The Musi River will become a major tourist attraction

Published: updated on – 9:54 p.m., Sun – 31 Jul 22

Beautification works undertaken by the state government along the Musi River under the new initiative. Photo: Anand Dharma

Hyderabad: Undergoing a major transformation, the Musi River is set to become a major tourist attraction in the coming years, with the state government undertaking beautification works and a series of development works along the river which runs through the city.

To implement the task, a comprehensive master plan should be prepared with the help of a consulting firm. According to officials from the municipal administration and urban development department, the plan will include the development of roads on each side and the development of the riverbanks as well.

“The waterfront development will be occupied over a length of 55 km, i.e. 8 km from Himayat Sagar to Bapughat and 47 km from Gandipet to the eastern side of the outer ring road. A 55 km long drone survey has already been carried out,” an official said.

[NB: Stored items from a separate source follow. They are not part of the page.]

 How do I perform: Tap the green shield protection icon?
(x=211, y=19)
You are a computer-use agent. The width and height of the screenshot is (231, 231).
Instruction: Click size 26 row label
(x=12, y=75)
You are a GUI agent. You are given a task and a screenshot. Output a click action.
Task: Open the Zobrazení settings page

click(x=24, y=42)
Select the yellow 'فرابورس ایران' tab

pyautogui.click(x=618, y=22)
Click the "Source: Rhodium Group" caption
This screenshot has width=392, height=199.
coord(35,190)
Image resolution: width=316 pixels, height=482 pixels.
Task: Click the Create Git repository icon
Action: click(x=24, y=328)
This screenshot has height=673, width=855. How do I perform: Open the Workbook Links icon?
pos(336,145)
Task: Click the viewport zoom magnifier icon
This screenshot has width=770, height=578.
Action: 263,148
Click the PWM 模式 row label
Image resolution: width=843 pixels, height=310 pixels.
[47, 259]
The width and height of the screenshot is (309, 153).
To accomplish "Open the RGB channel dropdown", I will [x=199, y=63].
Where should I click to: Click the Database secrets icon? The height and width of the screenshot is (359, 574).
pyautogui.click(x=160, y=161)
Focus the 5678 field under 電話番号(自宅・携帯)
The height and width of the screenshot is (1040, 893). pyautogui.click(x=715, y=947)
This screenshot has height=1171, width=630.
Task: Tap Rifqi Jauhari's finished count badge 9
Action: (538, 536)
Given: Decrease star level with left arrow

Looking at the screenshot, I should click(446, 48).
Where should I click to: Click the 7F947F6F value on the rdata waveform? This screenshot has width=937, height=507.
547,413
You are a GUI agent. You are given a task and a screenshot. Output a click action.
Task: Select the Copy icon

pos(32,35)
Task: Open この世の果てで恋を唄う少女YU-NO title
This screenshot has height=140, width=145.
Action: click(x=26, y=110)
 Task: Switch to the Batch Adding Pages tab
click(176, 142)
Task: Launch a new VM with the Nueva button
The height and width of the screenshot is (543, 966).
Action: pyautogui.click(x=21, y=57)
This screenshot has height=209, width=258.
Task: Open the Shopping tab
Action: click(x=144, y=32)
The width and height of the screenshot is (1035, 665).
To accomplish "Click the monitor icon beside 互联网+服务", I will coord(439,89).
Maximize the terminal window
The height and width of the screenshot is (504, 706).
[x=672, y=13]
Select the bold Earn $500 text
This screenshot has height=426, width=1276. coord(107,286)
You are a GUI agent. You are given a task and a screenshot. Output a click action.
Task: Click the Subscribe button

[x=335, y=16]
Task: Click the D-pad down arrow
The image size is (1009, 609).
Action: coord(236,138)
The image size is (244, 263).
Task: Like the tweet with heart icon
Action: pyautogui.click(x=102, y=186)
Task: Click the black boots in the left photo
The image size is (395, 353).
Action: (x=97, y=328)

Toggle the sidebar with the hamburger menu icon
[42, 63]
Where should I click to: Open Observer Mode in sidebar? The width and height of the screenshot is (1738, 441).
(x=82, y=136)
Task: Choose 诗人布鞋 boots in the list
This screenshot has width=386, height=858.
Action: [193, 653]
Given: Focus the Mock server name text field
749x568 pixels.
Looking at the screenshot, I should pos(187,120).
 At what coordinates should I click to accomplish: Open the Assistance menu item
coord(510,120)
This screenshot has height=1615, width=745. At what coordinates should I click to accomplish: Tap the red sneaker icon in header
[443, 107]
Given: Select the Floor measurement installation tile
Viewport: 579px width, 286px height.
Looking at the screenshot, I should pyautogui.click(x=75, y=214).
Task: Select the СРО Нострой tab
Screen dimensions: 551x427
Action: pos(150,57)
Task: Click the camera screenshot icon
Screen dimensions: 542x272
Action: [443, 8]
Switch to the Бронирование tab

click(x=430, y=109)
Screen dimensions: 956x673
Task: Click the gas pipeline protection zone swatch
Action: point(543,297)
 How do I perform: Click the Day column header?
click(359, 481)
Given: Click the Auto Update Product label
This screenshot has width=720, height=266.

This infrastructure development that is planned along Musi is in addition to the 14 bridges and a link road that are to be constructed. Among the total 14 bridges, the construction of two bridges, one at Musarambagh and the other at Chaderghat, will start soon.

“According to the comprehensive traffic study, passenger trips across the Musi River are expected to increase from the existing 36 lakh trips to 60 lakh trips by 2031,” an MA&UD department official said.

Adding this, with an idea of ​​providing efficient connectivity from the southern parts to its northern, the bridges were proposed.

The list of development works does not stop there and to keep the water in Musi clean, the state government is building sewage treatment plants at strategic locations. In addition to these major infrastructure and environmental preservation works to be undertaken along the stretch of the Musi River, beautification works have already been initiated and many other works are in progress.

Soaked in apathy for a long time, it was only after the formation of the state of Telangana that tons of debris and rubbish accumulated over the past decades were removed from the body of water that once made the Hyderabad pride.

To give Musi a facelift, walking tracks were laid out and open gymnasiums were installed in addition to the placement of benches and the arrangement of lush vegetation.

Musi’s metamorphosis is evident in Nagole with what was once an eyesore of neglect, is now abuzz with dozens of visitors.